Editors hated negative reports on companies too. The businessman you criticised might be an advertiser who would—withdraw his ads. Worse, he might be related by marriage to your proprietor. Editors found it unsafe to encourage critical appraisal, so corporate reporting languished.
Financial and corporate expertise were also in short supply. Wages in the profession were low, many had become journalists after failing to get employment as civil servants or teachers, many were promoted stenographers. They knew nothing of balance sheets, capital issues or management. Nor did they wish to, in case they were mistaken for stock market reporters.
Things changed with the coming of Business India and India Today. The proprietors of these magazines had no industrial empires to run, and were not related by marriage to big industrialists. They saw that the big newspapers had left a yawning gap in corporate reportage, and seized the chance to fill it. To begin with, their reportage was too friendly, almost hagiographic. But with time they began to assess and criticise companies more analytically. Gradually, this magazine culture spread to newspapers too.
By the 1990s, economic liberalisation took the private sector and stock markets to centre stage. New financial dailies proliferated, and every daily newspaper and TV network expanded its financial coverage. The demand for financial journalists rose phenomenally, driving up their wages. The old brahmins of journalism, the political and foreign affairs reporters, were mortified to find that suddenly the bhangis were getting the maximum pay. This was more than a social revolution. It meant that for the first time newspapers were paying enough to attract chartered accountants and MBAs. So the expertise within journals shot up, and journalists could now uncover and analyse malpractices which had been common but unreported for decades.

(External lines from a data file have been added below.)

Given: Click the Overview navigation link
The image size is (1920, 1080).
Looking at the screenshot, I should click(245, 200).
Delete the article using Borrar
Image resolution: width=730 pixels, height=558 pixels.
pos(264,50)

This, I believe, is an important reason why newspapers are full of corporate scams today. Other reasons are a more active CBI, Enforcement Directorate and SEBI. But the rise of corporate journalism has been vital too. Sucheta Dalal first exposed the stock market scam of 1992 in this newspaper: I doubt if any reporter would or could have done so a decade earlier. A stock market reporter (Sanjeev Sharma), no longer a bhangi but a star, exposed MS Shoes. ITC and the Tatas have been treated with far less deference and subjected to far more searching analysis than in the old days. The Escorts merger was exposed by Rajiv Goel, a reporter who happens to be a chartered accountant.
I call that real progress. But not all businessmen think so. Some blame adverse newspaper reporting for the stock market crash. Some blame me personally for helping kill the capital market. They say, \’Are you not an owner of shares too? By carrying on like this, you are hurting not only business and the capital market but yourself.\’

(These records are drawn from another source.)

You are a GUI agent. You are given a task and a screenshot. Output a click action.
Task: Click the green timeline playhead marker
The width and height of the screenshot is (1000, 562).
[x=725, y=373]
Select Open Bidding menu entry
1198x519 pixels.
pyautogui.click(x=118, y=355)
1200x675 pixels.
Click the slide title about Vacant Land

I have a short and a long answer. The short answer is that no respectable journalist should let his personal interest come in the way of his writing.
The long answer is that even my personal interest is well served by constructive criticism. My writings have an infinitesimal effect – the collective attitude of the press is what matters. Collective criticism of corporate misgovernance will, in the short run, push down the stock market (and my holdings too). But persistent constructive criticism will help reform business attitudes, improve accountability, and make businessmen more sensitive to shareholder needs. Once that happens, small investors will flock back to the market, which will then boom on a sustainable basis. In the short run may be a loser. But in the long run I will surely be a gainer, both as a citizen and shareholder.